Eventually, we reached the rim of Caldereta Blanca, the little one of course, abandoning all notions of climbing her larger sister. Getting here had been effort enough thank you very much, and we still had the return hike through the lava fields, past those boards again. We really didn’t need to read those boards yet again. Besides which, I have a friend who ran the Geography Department at the college we both worked at, and he’d furnish me with a far greater overload of tectonic technicalities than mere boards could ever tell me if I were daft enough to ask. He never wastes the opportunity to start banging on about pahoehoe lava flows. Whatever they are. I’ve been told enough times, but I still can’t remember.
For an hour we sat at the top of the crater, looking in all directions as I wielded the telephoto lens with abandon. Here, we were completely alone in the silence, watching the evening begin to glow with yet another orange sunset over the beautiful broken wasteland. And when the light began to fall, we knew it was time to make our way back to the car.

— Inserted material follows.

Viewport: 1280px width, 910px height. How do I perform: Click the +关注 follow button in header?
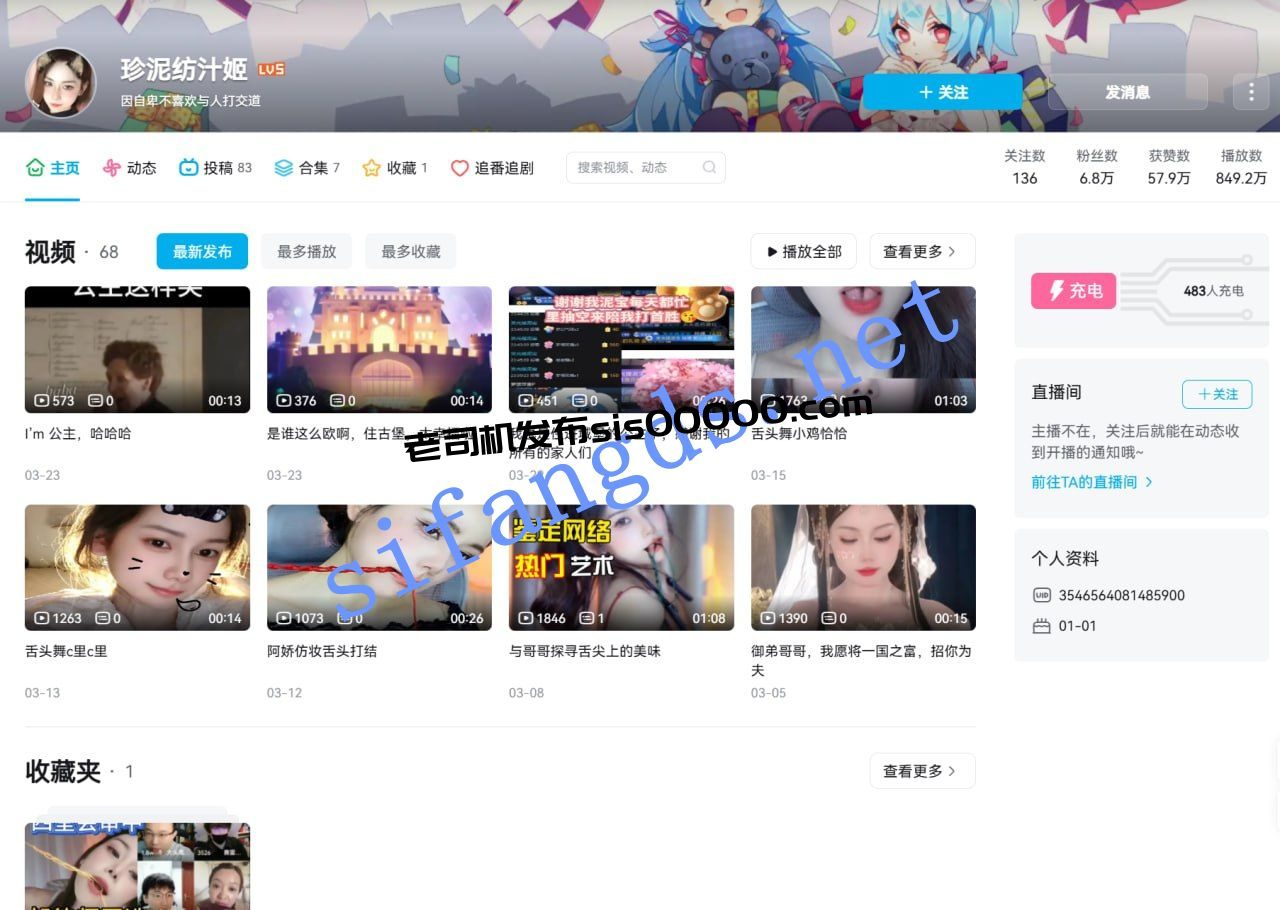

And as so often happens, timing was everything. We’d arrived back at the car now, and it was just in time for me to set up the tripod and grab the classic Canarian dusk colours, that orange band lighting up against the dark silhouettes of the land and the rapidly deepening sky. It always happens so quickly in these subtropical latitudes, the moments between the golden hour and darkness fleeting across the landscape in a race towards the night, at the same time simplifying the scene and reducing it to shapes and light. A shot of the Timanfaya National Park, no less. Albeit from five miles to the east. Better than the bus at any rate.